I was working a split shift, noon – 8:30 pm, as the factory was ramping up a 2nd shift in one of the departments I supported. One day as I sat down at the beginning of my day to check emails Matt came in and said I was needed in out in department 91. So, I jumped on the scooter with him and he gave me a quick run down of what was happening, but he didn’t have time to give me all the details.
We went in to see the supervisor, Brian, and I started asking some questions to find out what was going on since I was 2 hours late to the party. Brian was furious with everything and jumped down my throat. It turns out my boss spent about 30 minutes asking similar questions to prove Brian didn’t know what he was talking about. Even though I was coming from a totally different place, he heard the same challenges to his experiences. Not true at all, but it was his perception.
I got what I could out of him, did what could be done and then left with Matt. I was in tears as we rode back to our lab in the factory. I didn’t deserve the attack from Brian and honestly our working relationship was never as good again. I couldn’t trust him not to attack and he felt he couldn’t trust me.

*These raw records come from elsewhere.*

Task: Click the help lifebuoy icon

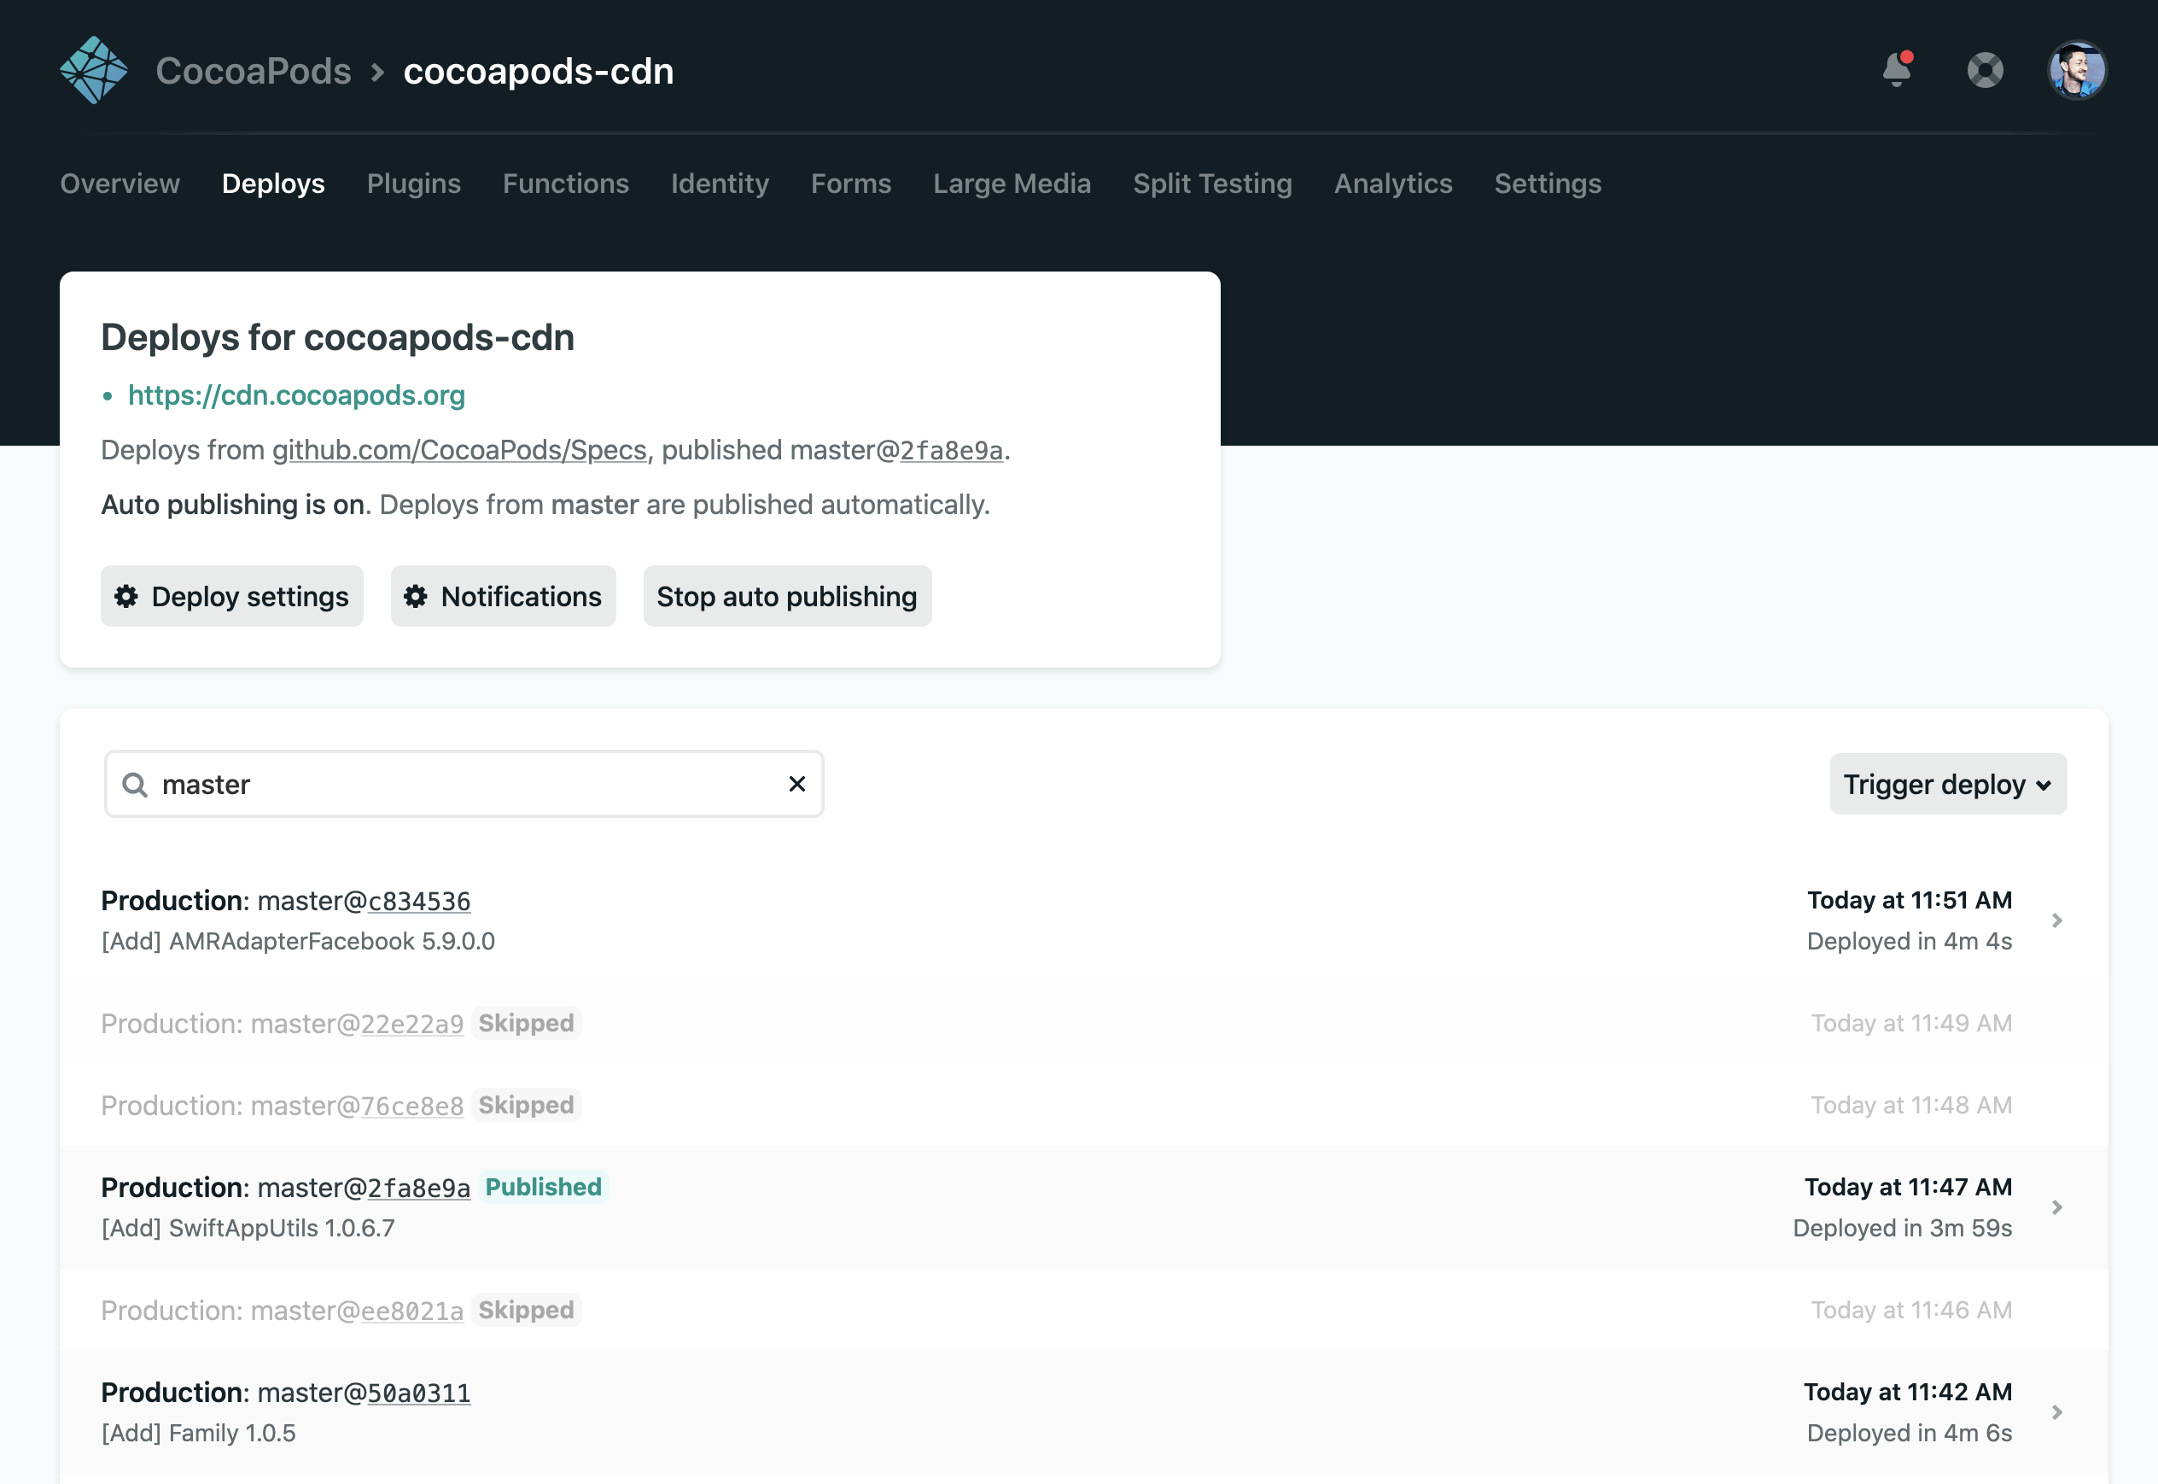Action: click(1985, 70)
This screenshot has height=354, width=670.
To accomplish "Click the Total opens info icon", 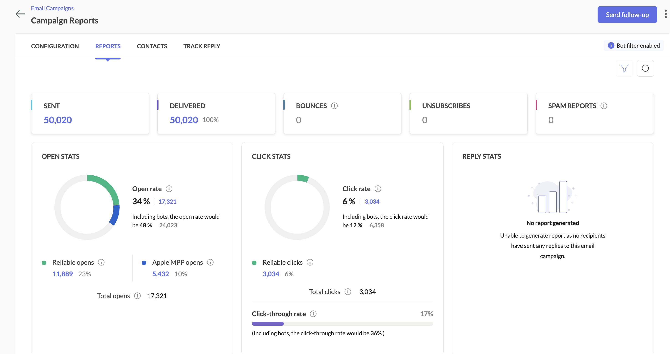I will 137,296.
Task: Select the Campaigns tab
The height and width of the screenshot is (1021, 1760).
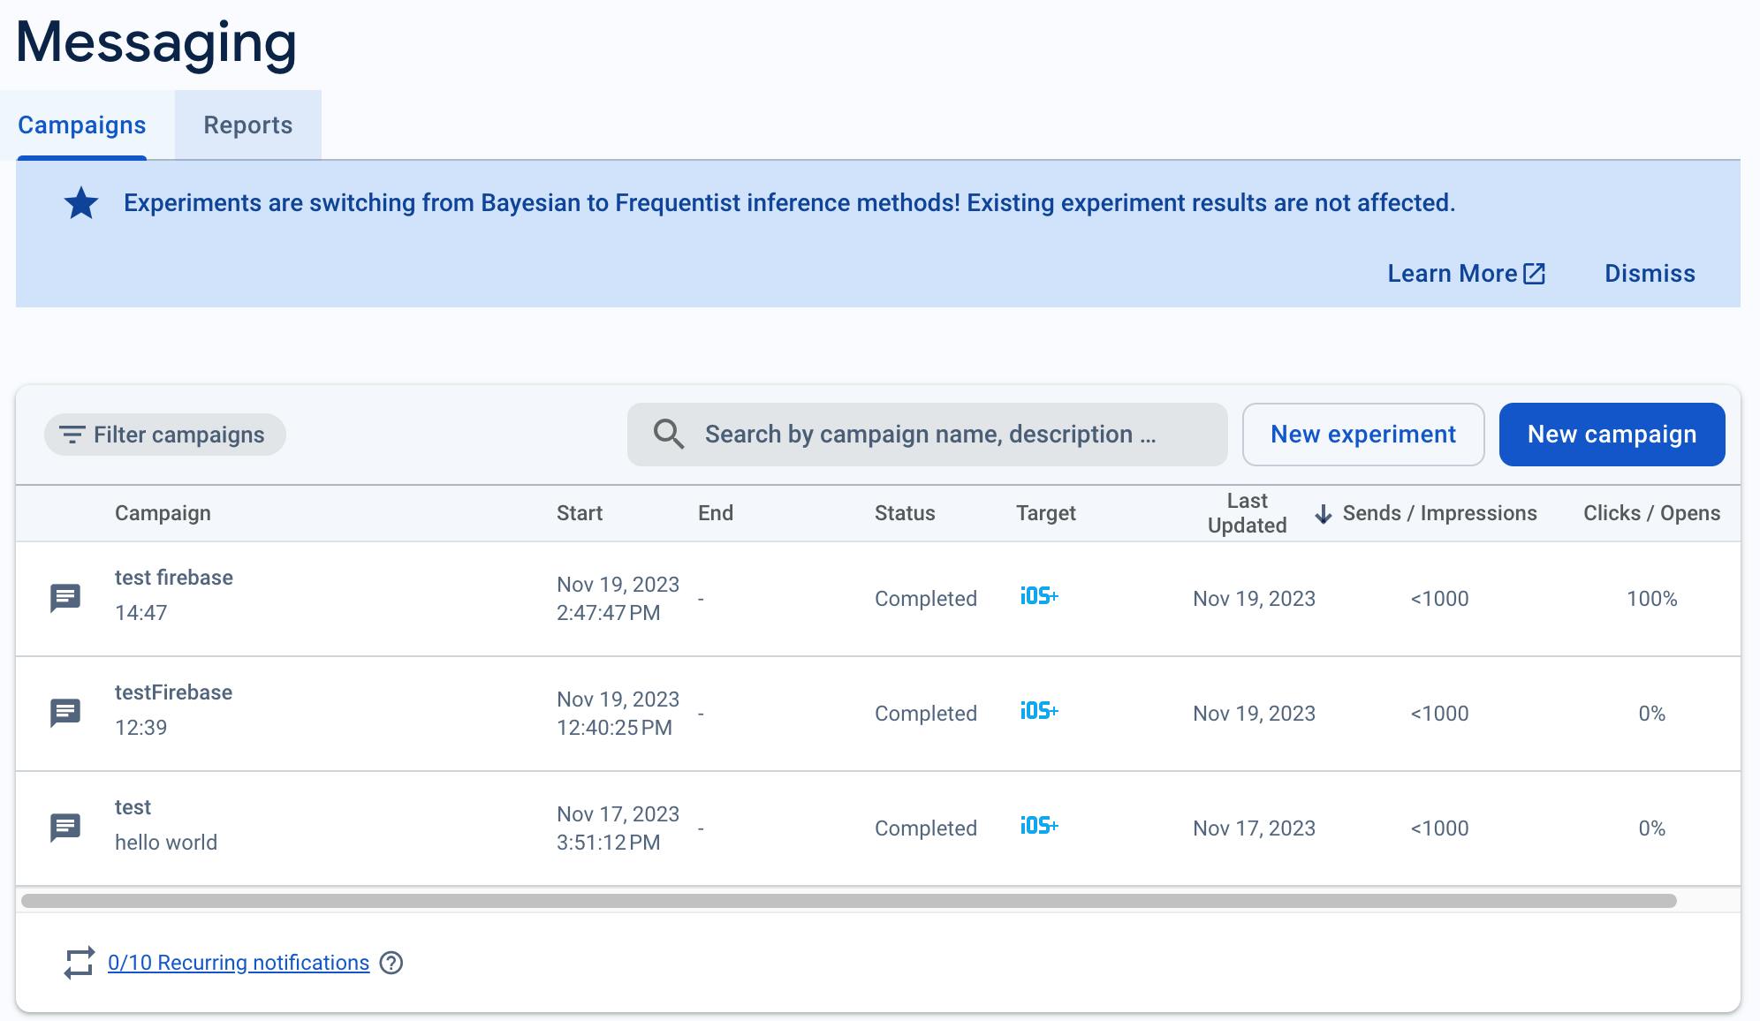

The interesting thing about this event was that Matt, who had joined us about 6 months earlier as a full-time employee instead of as an intern, told me that he had more respect for me, and liked me better, afterwards. His reasoning was that he saw that I didn’t have all the answers, so I was more relatable. He said prior to that he felt like I had all the answers and he felt like he couldn’t live up to those standards as he was learning.
Sigh…. If only he had known that I was presenting this put together image because I thought I had to have all the answers, that I had to be confident and assured to get any respect from the guys in the factory. I believed I had to be the perfect engineer. Half the time I think I was likely faking it until I could figure out the answers. 😉
What Matt taught me in that painful experience was that being the imperfect yet real me was better for my work relationships. Yes, I had to have confidence and be professional, and I could also be someone who was figuring it all out as I went. Being perfect wasn’t sustainable and it was keeping people from really connecting with me.
Matt and I both moved on from those roles, but we have stayed friends in the intervening 25 years. We would not have made that close connection if I hadn’t let myself be vulnerable and if he hadn’t been brave enough to tell me it mattered.
Too often, as women in a male dominated world, we find ourselves striving to present the perfect image to the world. While confidence is necessary, never showing who we are makes us unapproachable, and in the long run harms our ability to be effective leaders. Perfection is an ideal and we live in the messy, chaotic, imperfect real world. Be confident in what you know and be your imperfect self. You will find it easier and more effective.